Quality Of Life of Children with Thalassemia in Indonesia: Review

Background: Thalassemia is an inherited disorder of hemoglobin (Hb) synthesis. Treatment of thalassemia has not yet reached the level of cure. Globally, the management of thalassemia is symptomatic in the form of lifelong blood transfusions. Data on children with thalassemia major in Indonesia has not been widely published. However, various studies clearly showed growth and development disorders and behavior that greatly affected the quality of life of children with thalassemia. Blood transfusions and lifelong use of drugs often lead to feelings of boredom of treatment, not to mention physical changes and the feeling of being different from relatives or friends that will cause the feeling of inferiority.
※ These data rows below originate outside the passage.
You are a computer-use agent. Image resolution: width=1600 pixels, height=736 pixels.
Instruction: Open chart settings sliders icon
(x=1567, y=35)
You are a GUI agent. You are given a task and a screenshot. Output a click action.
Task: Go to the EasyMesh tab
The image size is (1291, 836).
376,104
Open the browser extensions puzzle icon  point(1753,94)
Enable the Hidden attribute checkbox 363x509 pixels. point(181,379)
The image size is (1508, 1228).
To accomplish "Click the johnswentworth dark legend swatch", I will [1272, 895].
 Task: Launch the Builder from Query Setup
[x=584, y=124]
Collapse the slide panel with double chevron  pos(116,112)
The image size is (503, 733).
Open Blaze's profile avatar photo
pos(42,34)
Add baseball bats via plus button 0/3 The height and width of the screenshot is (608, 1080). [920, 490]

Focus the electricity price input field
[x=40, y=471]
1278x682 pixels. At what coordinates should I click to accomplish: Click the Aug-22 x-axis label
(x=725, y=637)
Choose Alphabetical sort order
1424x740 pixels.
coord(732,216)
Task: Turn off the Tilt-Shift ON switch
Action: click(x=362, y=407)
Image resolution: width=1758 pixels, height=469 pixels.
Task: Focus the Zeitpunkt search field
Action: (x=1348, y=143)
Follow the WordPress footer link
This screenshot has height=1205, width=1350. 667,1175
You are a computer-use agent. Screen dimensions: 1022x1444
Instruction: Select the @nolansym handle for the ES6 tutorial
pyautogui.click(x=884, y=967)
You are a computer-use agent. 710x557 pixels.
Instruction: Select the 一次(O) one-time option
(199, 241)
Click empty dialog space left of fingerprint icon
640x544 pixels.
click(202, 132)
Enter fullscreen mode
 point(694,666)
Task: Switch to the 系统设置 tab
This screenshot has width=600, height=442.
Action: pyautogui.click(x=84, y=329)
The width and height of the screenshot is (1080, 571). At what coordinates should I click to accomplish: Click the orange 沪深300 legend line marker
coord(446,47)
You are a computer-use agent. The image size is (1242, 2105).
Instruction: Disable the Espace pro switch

They often drop out of school and do not find work, which causes highly severe psychosocial effects. Objective: This paper aims to provide an overview of the quality of life of children with thalassemia in Indonesia so that it can be used as a reference in providing appropriate management regarding the quality of life of children with thalassemia. Methods: This literature search used google scholar and pubmed for complete publications in 2010-2020 with the keywords "quality of life", "thalassemia children," and "Indonesia”. Result: There were six research articles related to this search. Indonesia's average quality of life for children with thalassemia ranged from 50% to 67.2%.Conclusion: Of the four domains assessed, school function had the lowest average, followed by emotional, physical and social function. Child health services need to optimize children's functional abilities and quality of life.